Pick out and copy each line in the entries below that contains the string "agent". Match its case exactly.

>> start MATERIAL FOR THIS TASK

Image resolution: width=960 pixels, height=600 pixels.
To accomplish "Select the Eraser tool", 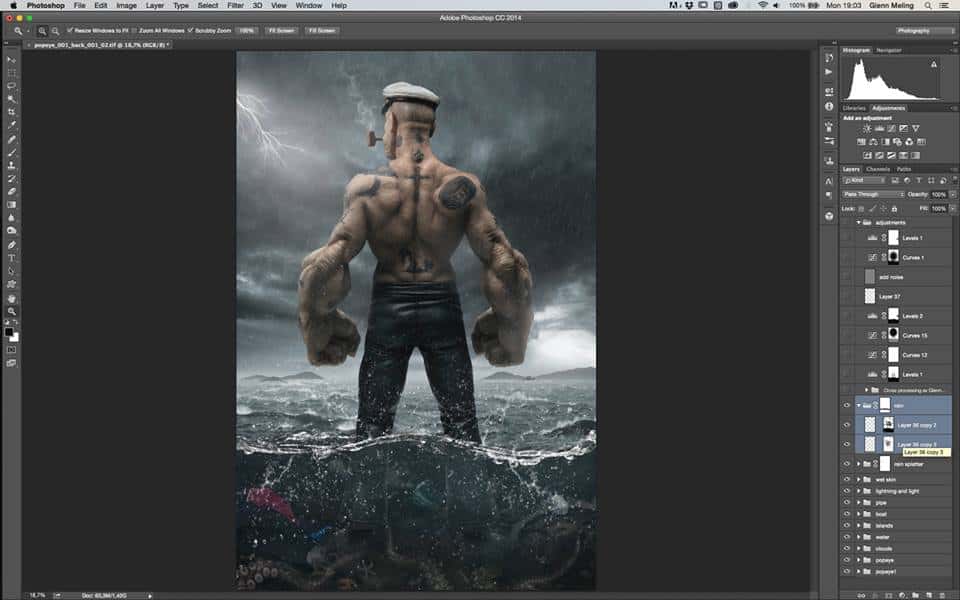I will [x=12, y=191].
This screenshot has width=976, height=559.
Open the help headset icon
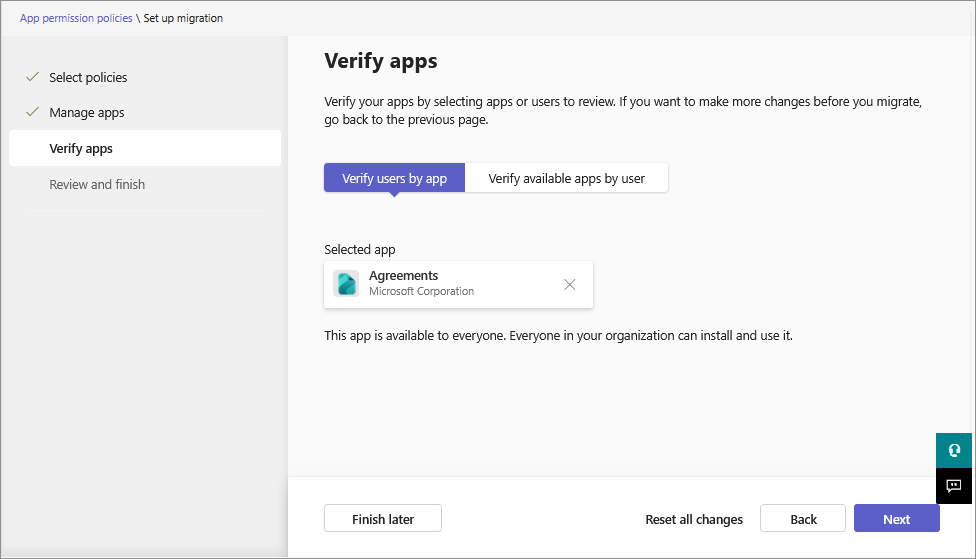(x=954, y=450)
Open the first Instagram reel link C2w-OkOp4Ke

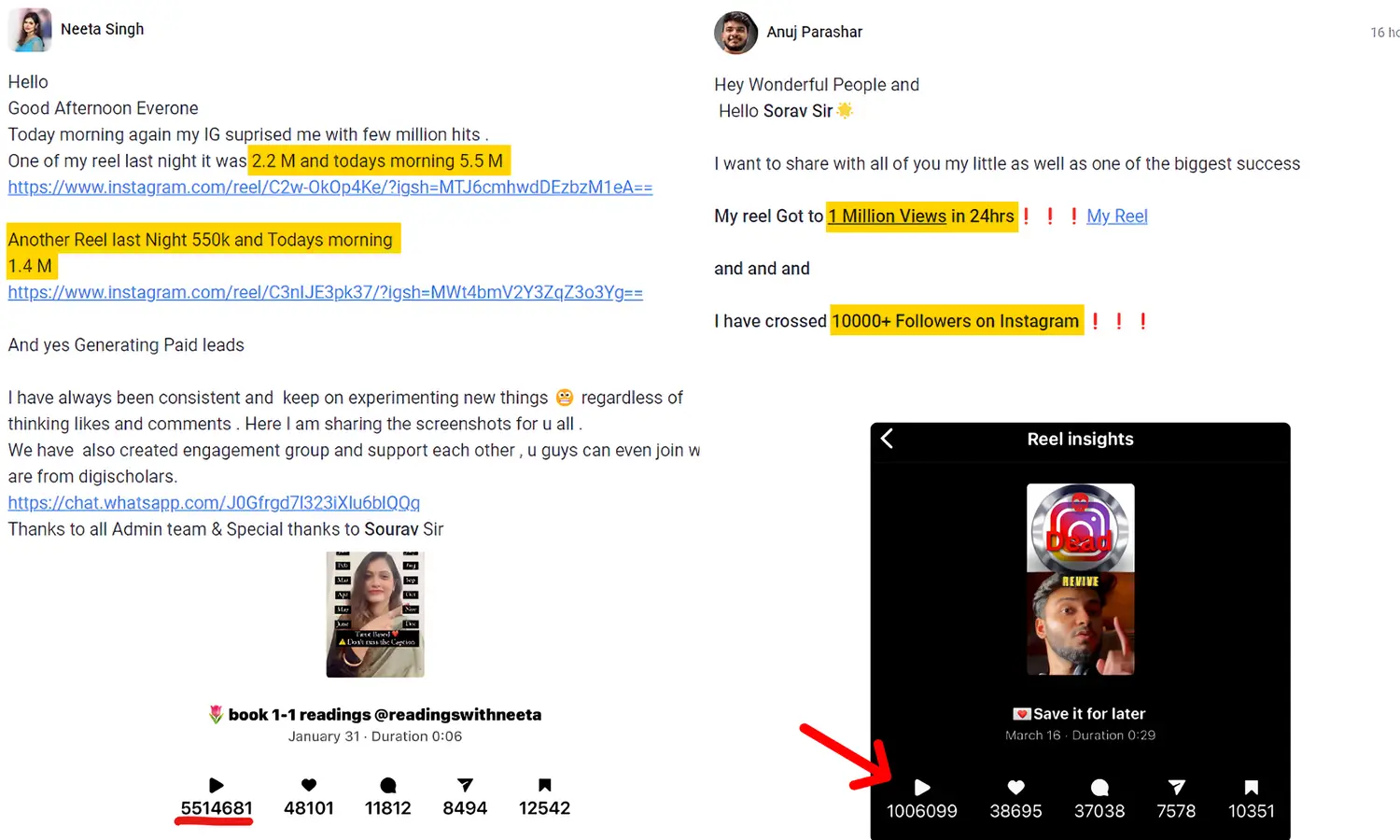click(329, 188)
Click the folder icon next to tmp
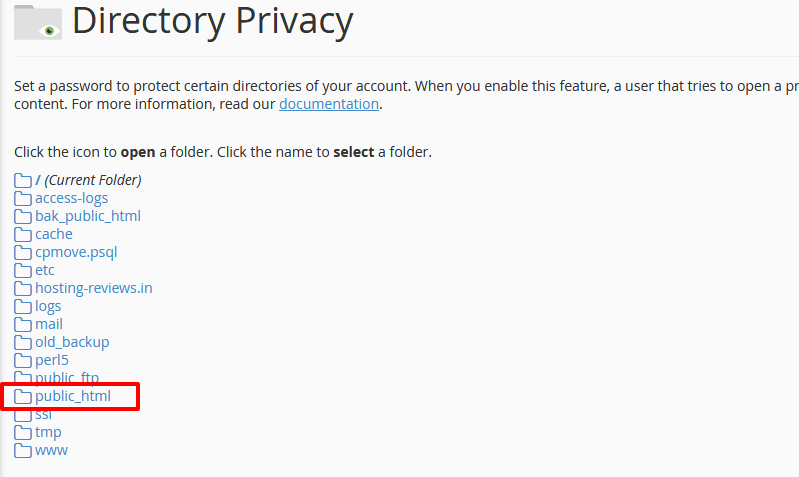The image size is (799, 477). coord(22,433)
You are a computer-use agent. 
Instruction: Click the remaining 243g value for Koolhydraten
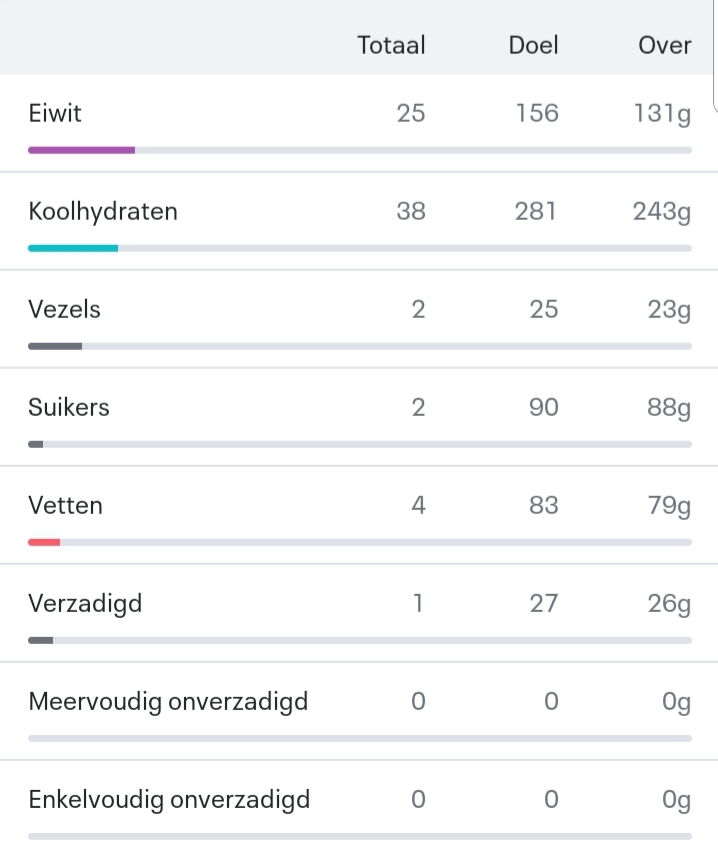661,211
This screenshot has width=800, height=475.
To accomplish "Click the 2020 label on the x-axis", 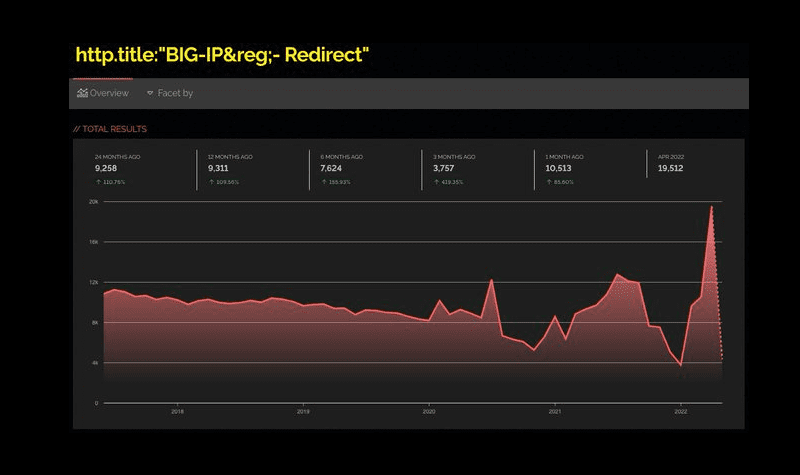I will pyautogui.click(x=428, y=411).
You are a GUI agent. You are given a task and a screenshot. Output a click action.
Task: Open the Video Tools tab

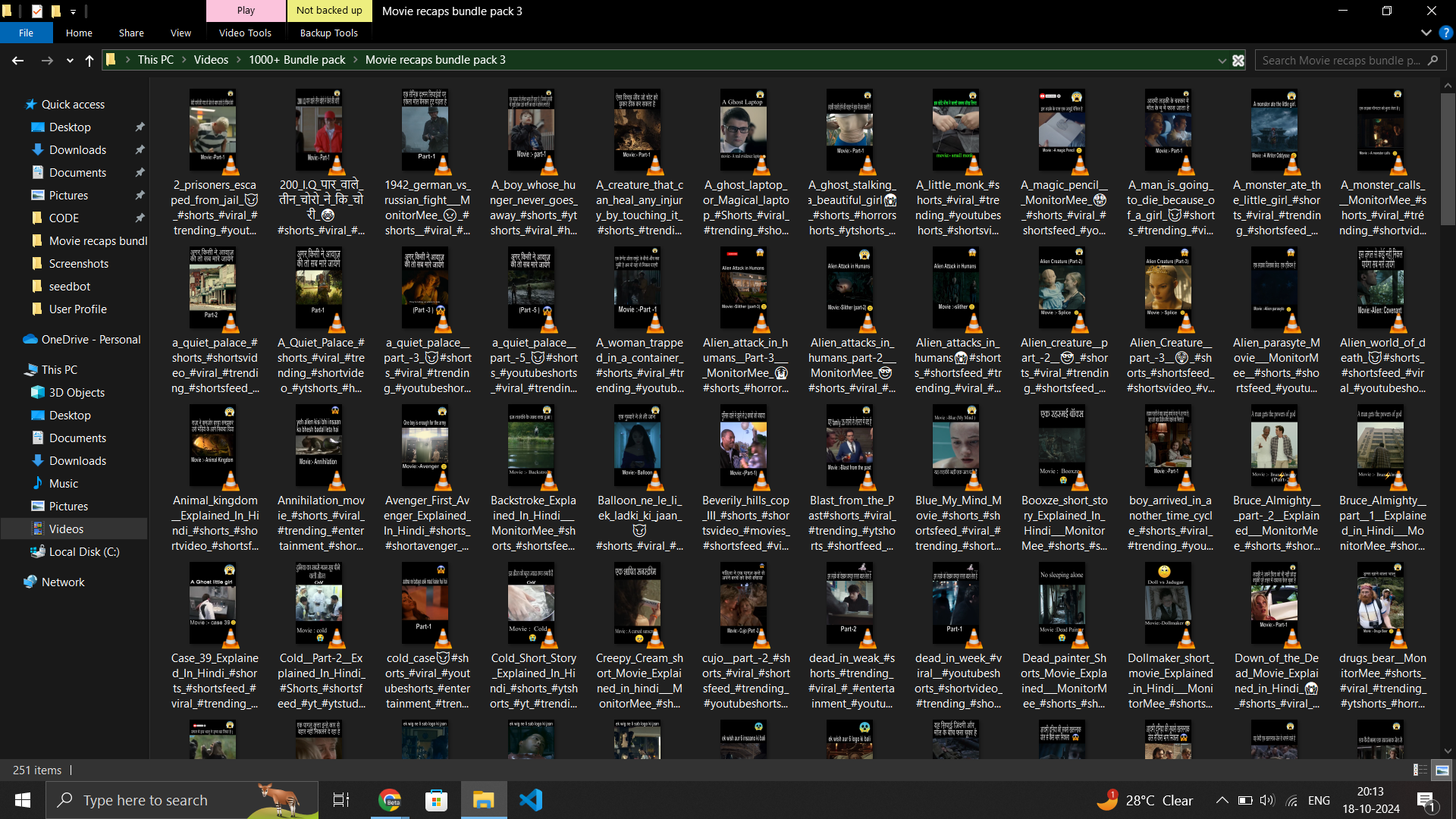(x=245, y=33)
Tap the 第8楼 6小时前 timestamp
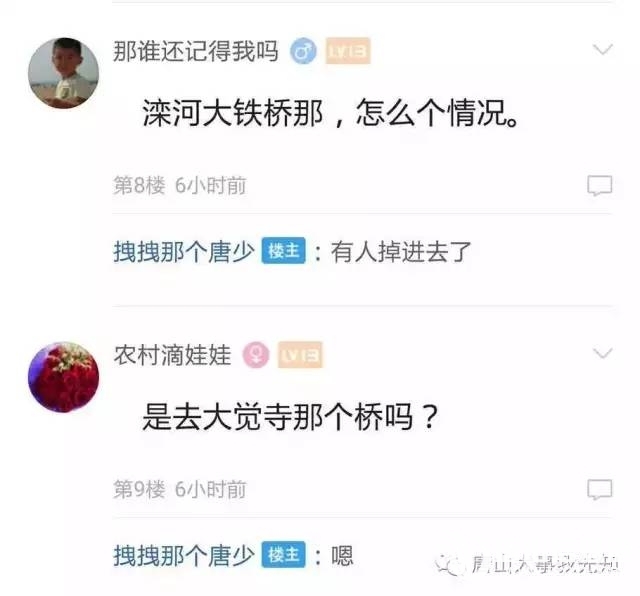Screen dimensions: 640x596 click(x=180, y=186)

>> end MATERIAL FOR THIS TASK

THE REPLY ->
You are a computer-use agent. 
You are a GUI agent. You are given a task and a screenshot. Output a click action.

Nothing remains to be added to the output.